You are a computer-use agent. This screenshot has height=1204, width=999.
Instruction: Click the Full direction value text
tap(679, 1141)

--

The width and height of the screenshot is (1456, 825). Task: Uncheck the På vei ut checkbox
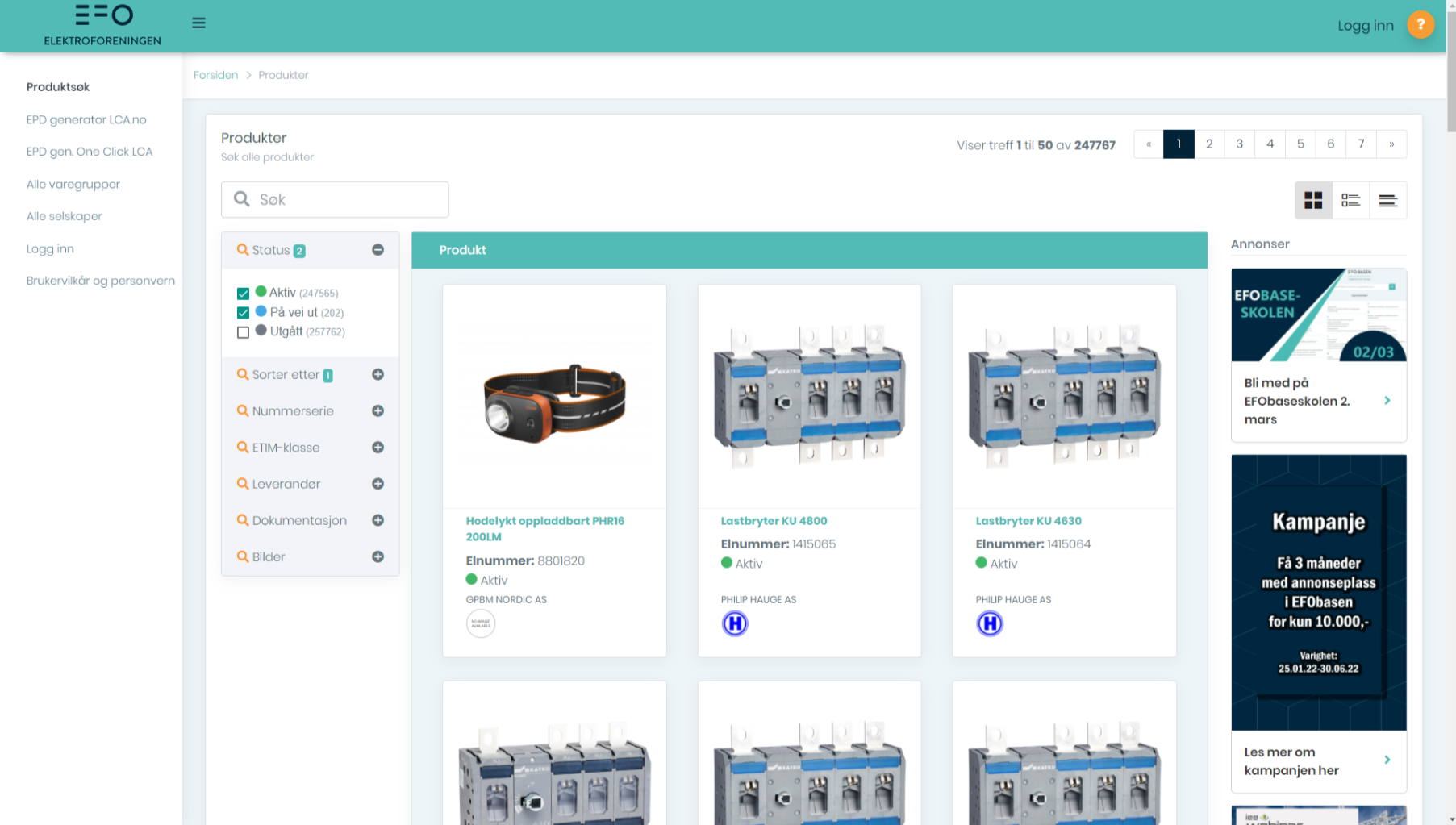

--

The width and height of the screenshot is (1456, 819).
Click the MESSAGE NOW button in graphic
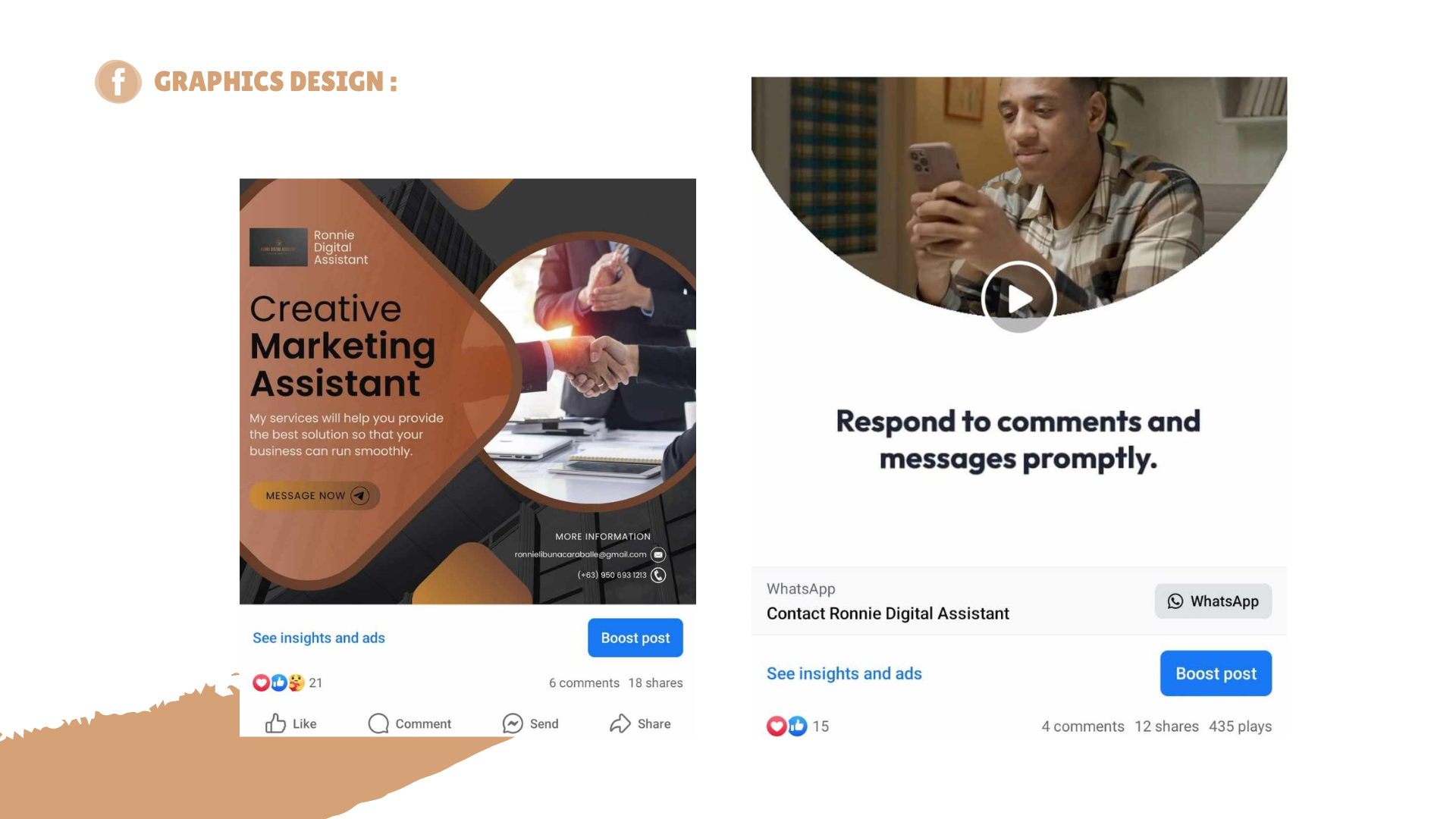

# Aim of the exercise
Reproduce exactly, and only, the part of the listing above that begins at the line with "The width and height of the screenshot is (1456, 819)." and goes on through the line with "Click the MESSAGE NOW button in graphic".

# Exercise output
The width and height of the screenshot is (1456, 819).
Click the MESSAGE NOW button in graphic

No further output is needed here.